GIVEN EXERCISE: Please rewrite the entries below, changing "checkbox" to "tick box" and keeping everything else as it is. Leave the pictures out of your answer.

=====

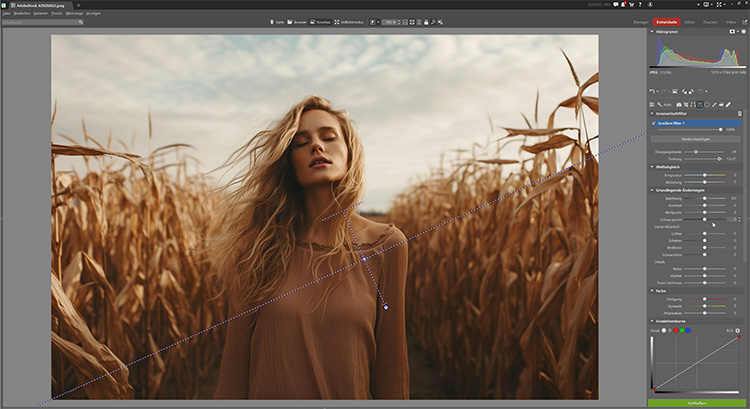Collapse the Gradationskurve section
Screen dimensions: 750x409
652,320
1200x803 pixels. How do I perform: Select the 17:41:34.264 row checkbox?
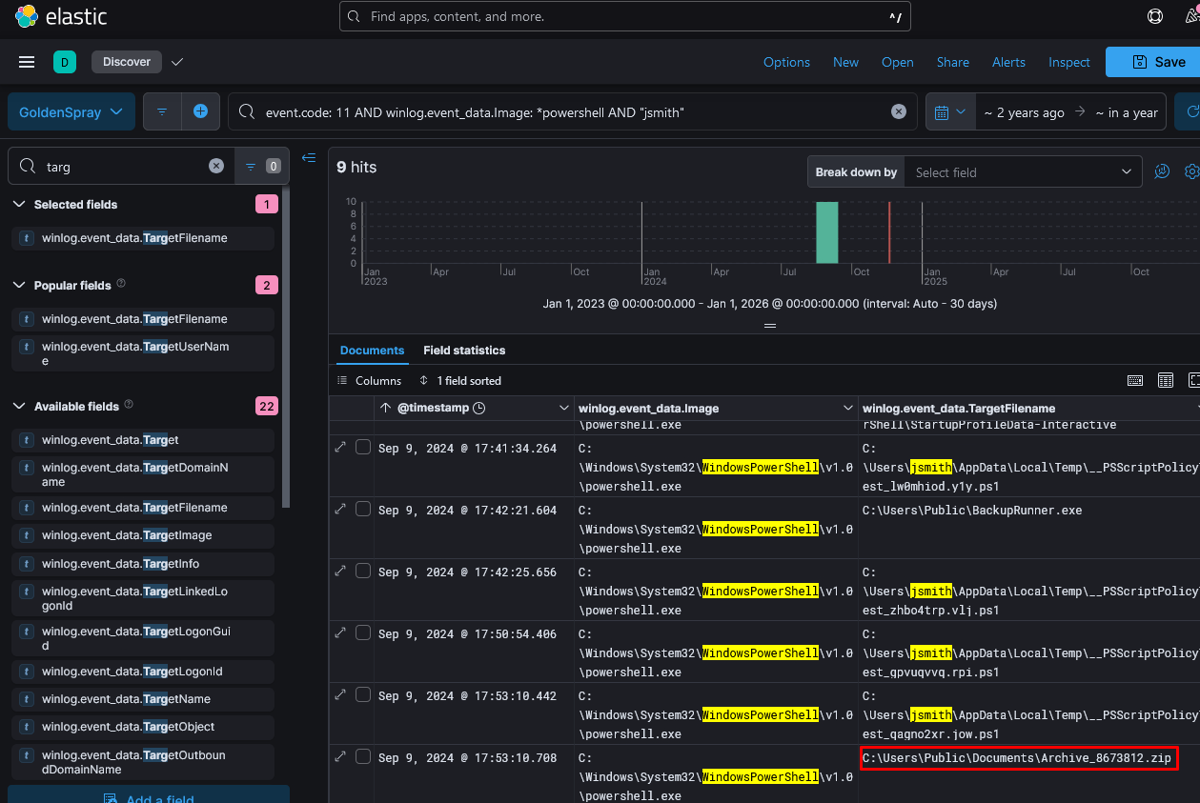coord(363,447)
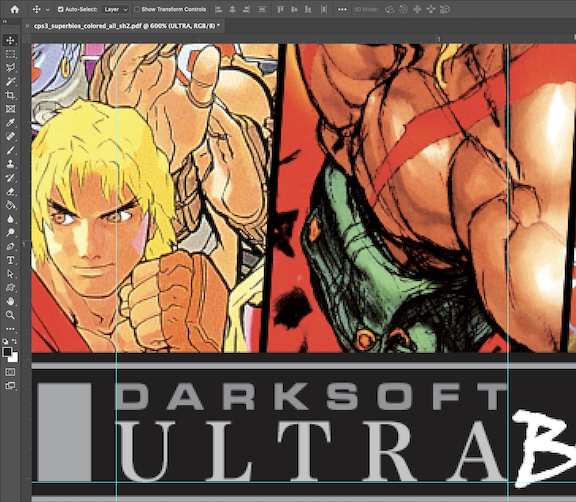Open the Layer auto-select dropdown

click(115, 10)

=====

WRITTEN SOLUTION:
Collapse the Gradationskurve section
Screen dimensions: 750x409
652,320
1200x803 pixels. How do I perform: Select the 17:41:34.264 row tick box?
coord(363,447)
Open the Layer auto-select dropdown

click(115, 10)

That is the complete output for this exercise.